À ce stade, tout devient limpide. Beech s’emploie à glorifier la culture de victimisation étasunienne, consistant à idolâtrer les athlètes qui ne se sont pas illustrés lors des Jeux, ou ont échoué à décrocher des médailles d’or, en raison des explications qu’ils ont pu donner quant aux défis que tout le processus de préparation avait posés au regard de leur santé mentale. Ces individus méritent notre sympathie à titre individuel, mais les grands médias étasuniens, influents à l’échelle globale, n’ont aucun droit de faire pression sur le monde pour qu’on les considère comme le nouveau standard du champion olympique. Quelles qu’en soient les raisons, et quoi que l’on puisse ressentir de ce fait, ils n’ont pas atteint ce qu’ils étaient venus chercher à Tokyo, à savoir des médailles d’or.

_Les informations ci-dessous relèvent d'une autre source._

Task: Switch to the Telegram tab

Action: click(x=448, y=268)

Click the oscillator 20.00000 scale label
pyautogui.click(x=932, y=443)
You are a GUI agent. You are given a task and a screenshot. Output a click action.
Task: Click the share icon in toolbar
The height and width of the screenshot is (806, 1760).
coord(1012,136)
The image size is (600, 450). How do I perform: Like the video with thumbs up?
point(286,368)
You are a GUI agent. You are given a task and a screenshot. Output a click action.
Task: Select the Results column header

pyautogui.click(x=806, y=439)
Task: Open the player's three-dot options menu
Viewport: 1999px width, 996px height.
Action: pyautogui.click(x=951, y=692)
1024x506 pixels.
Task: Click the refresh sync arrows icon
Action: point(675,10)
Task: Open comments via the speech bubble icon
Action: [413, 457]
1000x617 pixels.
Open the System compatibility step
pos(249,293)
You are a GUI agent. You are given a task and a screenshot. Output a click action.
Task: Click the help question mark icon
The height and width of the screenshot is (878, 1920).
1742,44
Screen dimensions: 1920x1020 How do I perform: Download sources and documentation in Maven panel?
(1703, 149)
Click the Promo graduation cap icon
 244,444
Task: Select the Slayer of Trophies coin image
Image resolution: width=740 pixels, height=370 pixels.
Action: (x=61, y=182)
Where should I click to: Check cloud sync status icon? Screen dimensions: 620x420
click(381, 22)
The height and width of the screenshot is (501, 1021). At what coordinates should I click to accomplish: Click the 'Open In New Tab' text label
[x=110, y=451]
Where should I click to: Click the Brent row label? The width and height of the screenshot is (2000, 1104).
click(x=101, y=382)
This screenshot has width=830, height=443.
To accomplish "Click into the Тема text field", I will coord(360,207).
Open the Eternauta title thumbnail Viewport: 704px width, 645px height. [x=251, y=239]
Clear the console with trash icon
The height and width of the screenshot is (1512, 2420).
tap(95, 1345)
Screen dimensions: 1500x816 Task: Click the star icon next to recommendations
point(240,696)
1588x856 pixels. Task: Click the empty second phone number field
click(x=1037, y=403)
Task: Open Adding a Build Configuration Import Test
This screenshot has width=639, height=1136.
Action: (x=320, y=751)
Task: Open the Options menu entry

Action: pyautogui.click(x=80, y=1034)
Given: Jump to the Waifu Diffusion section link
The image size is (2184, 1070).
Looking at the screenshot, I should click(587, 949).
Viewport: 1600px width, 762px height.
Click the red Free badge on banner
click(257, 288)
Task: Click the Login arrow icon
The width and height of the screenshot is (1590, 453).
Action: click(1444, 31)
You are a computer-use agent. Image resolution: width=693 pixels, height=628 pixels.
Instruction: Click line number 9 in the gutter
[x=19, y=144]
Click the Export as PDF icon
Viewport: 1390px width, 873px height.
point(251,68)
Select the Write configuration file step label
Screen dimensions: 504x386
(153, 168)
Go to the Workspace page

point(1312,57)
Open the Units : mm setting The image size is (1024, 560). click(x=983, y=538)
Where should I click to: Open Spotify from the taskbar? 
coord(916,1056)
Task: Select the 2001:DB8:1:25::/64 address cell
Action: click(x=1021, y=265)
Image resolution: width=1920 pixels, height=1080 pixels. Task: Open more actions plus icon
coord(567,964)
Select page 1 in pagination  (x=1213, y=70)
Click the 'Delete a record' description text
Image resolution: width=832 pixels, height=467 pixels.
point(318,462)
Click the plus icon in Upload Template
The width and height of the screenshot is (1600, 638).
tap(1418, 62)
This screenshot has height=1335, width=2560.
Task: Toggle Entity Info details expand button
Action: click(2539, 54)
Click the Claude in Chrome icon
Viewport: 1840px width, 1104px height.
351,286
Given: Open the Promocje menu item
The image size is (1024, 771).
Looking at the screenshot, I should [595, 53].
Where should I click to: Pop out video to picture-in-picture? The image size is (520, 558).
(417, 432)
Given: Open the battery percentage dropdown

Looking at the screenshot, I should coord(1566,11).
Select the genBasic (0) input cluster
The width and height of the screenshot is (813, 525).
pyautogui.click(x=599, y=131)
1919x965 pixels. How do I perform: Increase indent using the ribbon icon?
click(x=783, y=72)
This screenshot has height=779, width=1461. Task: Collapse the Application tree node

Nombreux sont les pays du monde à ne pas adhérer à la culture de victimisation étasunienne consistant à glorifier absolument ceux qui se présentent comme victimes dès lors qu’ils n’ont pas réussi à atteindre leurs objectifs. Il y a des gens qui sont réellement des victimes, mais il y en a d’autres qui ne le sont pas. Biles et Osaka sont victimes de problèmes de santé mentale, mais cela ne fait pas d’elles des héroïnes olympiques en vertu du fait que seuls les athlètes ayant des défaillances mentales gagneraient les médailles d’or. Elles restent des femmes particulièrement fortes : il faut l’être pour atteindre ce niveau de compétition en dépit de ses problèmes personnels, et peut-être que certains de leurs compatriotes les considèrent réellement comme des héroïnes, mais tel n’est pas le cas du monde entier. Elles ont perdu aux JO, ce qui n’est pas une performance spéciale, mais bel et bien la norme.

En contraste, la Chine, comme de nombreux autres pays, glorifie la victoire, et non la victimisation. Il n’y a rien d’intrinsèquement mauvais quant à la culture qu’une personne ou qu’une nation arbore, il faut simplement accepter les différences. Il convient de respecter la décision de chacun d’adopter la discipline qu’il ou elle aura choisie. À cet égard, Beech n’aurait pas dû dénigrer la culture de victoire chinoise dans le simple but de distraire les Étasuniens de leur déception face aux échecs de certains de leurs athlètes de haut-niveau à remporter l’or. Elle sous-entend que les athlètes chinois sont mis sous pression par l’État, vivent des vies horribles, et que leurs sacrifices ne font pas l’objet d’une reconnaissance, choses totalement fausses, et imprimées à la seule fin de rassurer les Étasuniens.

Andrew Korybko est un analyste politique étasunien, établi à Moscou, spécialisé dans les relations entre la stratégie étasunienne en Afrique et en Eurasie, les nouvelles Routes de la soie chinoises, et la Guerre hybride.